Doctor Mother Father takes its name from a song a friend of his wrote long before Bonnevie made music a major career focus. He says it reminds him of a simpler time when music was just a way to spend time with friends. 

“The name comes from the name of a song my friend Matt Stackhouse wrote. There was a summer or two when we just hung out and recorded music in my parent’s basement. It’s a bit of an homage to a time when I didn’t think about the industry. It was just about creating. Back when I didn’t worry about anything.”

He also admits to not wanting his name directly associated with these songs from the very beginning. He was always adamant about not letting these songs become known as a solo endeavour of any sort. 

Though largely unrelated, the hard drive issue and the pandemic both have a relationship to Catholic and its overarching theme.  Across the album’s ten songs, Bonnevie explores a lot of hard truths about the music business and at times, he sounds as if he’s ready to pack it all in. 

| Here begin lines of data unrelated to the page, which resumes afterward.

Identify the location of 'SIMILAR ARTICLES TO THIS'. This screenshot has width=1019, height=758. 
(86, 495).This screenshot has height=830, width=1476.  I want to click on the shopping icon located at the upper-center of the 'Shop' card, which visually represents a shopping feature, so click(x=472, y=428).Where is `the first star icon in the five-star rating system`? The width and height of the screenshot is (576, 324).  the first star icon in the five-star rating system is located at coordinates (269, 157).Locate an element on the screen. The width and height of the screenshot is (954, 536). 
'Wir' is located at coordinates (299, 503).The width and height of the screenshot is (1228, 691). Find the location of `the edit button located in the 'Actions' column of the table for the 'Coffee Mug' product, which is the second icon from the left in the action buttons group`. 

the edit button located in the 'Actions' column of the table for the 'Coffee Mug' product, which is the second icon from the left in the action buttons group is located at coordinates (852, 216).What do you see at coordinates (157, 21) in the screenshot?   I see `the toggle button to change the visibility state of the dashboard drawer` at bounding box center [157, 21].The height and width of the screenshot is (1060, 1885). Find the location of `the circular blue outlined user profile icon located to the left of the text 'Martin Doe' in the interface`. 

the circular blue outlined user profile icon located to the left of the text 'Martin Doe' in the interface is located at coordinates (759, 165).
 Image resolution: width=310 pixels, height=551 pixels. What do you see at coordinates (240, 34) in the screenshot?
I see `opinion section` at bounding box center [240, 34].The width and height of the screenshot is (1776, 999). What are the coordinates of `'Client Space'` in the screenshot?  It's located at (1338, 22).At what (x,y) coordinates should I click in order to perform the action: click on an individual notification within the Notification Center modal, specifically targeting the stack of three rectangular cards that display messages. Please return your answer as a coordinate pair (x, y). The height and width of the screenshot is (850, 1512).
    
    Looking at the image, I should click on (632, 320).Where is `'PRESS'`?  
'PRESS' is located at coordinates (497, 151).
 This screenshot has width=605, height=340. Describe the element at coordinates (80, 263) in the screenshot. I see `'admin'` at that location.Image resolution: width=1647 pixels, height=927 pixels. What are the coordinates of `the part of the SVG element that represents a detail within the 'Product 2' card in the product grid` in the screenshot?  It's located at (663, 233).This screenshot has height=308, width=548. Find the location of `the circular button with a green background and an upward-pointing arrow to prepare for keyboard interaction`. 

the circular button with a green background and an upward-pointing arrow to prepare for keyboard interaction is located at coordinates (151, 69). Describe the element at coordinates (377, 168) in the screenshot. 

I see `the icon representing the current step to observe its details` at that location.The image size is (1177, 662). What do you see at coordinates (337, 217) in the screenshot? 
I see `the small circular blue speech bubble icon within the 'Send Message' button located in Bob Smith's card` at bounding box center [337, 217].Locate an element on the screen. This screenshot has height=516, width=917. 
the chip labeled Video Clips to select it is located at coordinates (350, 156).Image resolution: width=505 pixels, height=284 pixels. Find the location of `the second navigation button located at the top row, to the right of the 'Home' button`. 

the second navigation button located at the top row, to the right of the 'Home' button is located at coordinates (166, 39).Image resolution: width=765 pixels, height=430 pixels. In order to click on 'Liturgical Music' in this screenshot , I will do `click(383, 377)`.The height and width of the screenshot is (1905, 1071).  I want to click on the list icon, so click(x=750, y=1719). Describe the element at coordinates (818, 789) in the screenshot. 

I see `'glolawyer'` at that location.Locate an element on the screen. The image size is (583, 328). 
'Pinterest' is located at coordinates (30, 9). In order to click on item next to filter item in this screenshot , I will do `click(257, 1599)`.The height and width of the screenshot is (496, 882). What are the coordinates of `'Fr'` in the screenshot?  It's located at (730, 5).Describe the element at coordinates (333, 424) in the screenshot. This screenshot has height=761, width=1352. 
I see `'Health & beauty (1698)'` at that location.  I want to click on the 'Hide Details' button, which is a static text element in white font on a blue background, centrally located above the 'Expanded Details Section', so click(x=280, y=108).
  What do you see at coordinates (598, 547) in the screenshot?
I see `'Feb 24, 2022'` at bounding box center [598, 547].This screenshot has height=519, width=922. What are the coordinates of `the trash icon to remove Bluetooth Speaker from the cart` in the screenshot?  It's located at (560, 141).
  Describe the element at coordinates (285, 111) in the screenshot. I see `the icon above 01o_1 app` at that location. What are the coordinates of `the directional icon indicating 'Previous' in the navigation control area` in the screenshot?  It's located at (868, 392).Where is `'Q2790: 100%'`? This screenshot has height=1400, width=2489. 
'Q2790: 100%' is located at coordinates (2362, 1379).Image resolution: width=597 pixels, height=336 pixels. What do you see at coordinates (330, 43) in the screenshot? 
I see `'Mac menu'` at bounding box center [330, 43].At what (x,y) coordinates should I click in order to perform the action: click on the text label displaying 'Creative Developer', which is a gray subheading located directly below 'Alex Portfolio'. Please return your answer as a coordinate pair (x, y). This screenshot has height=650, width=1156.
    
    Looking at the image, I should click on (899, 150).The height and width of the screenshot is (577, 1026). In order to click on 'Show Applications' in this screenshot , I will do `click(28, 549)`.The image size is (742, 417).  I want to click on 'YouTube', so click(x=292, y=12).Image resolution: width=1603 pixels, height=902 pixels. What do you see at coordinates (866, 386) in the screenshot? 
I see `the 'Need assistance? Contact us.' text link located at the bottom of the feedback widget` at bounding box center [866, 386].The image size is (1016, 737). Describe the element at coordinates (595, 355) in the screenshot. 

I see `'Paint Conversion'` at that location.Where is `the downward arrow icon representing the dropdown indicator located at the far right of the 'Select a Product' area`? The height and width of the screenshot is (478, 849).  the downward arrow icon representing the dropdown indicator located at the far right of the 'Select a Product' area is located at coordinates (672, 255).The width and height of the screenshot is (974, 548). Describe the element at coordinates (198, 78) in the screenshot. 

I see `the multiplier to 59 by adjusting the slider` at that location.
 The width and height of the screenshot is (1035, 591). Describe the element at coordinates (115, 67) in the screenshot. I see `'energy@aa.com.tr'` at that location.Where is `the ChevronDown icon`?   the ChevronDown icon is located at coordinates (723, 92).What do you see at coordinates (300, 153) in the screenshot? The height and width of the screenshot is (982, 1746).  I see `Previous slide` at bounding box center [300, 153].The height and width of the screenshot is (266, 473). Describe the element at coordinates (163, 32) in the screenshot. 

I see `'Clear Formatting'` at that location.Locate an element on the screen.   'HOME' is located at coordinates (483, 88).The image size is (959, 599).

The album begins with the song, It’s A Delusion (Part 1), setting a dark tone that carries through the entire record as Bonnevie explores the existence of his own self-doubt and the impact it can have on the creative process. 

“When I was younger I never questioned doing things; playing shows and touring. We would make decisions we knew were stupid but we made them anyway because why not? As I’m getting older I can see the wear that way of operating has had on myself and on the people in my band. These ideas were present five years ago when we were touring across Canada and going to Germany.  That’s when I started writing many of these songs. I think it’s all about learning your place in the music industry. For a long time, I think I was living vicariously through my friends who were seeing successes,” he said.

“When you’ve been doing something for so long you can start to wonder why you’re doing it. Is it because it’s just what you’ve always done or do you actually get something from it you need? I think the whole process of playing music can, for some, be the equivalent of an addiction. But is it wrong? I don’t think so. I’m not doing anything unhealthy aside from late night drives and piling energy drinks into my body. This is what I want to be doing, but still, you can’t help but reflect on it all sometimes.” 

As the album progresses two things are made clear. First, Bonnevie is an incredibly competent musician capable of performing and capturing some pretty ambitious arrangements in the studio. On this album he plays bass, drums, keyboards, he sings and he plays guitar. A lot of guitar. 

“It’s like, you can’t stop thinking about something so you keep talking about it. And because you keep talking about it you keep thinking about it. It doesn’t go away.”

The second, and equally obvious aspect of this album, is Bonnevie’s inability to lift himself out of the melancholic inspiration that fueled many of these songs from the beginning. It’s almost as if he’s stuck in a rut, yet somehow happy to be there going over a million and one scenarios related to how every decision he has made up until this point has had an effect on where he is today. There’s definitely some upper tier introspection behind many of the songs on Catholic

Bonnevie says the whole process is best described as a feedback loop. 

“A feedback loop is an audio term but it also relates directly to the way I think about things,” he said. “It’s like, you can’t stop thinking about something so you keep talking about it. And because you keep talking about it you keep thinking about it. It doesn’t go away.  Feedback is basically caused by a microphone being pointed towards a speaker so until you take the microphone away or turn the speaker off it’s going to keep happening. In the darker sense, the only way to make it go away is to stop it entirely. But I guess there are also other ways to get around it. If you can avoid having things set so loud, they become manageable.”

He seems to have found a way around it.  While Catholic is a major act of catharsis in a lyrical sense, it’s also a wonderfully ambitious album full of colour and context. And like all good albums, it offers the listener a lot to dig into if they so choose. 

And in case you were wondering, yes, he has since invested in a better backup system.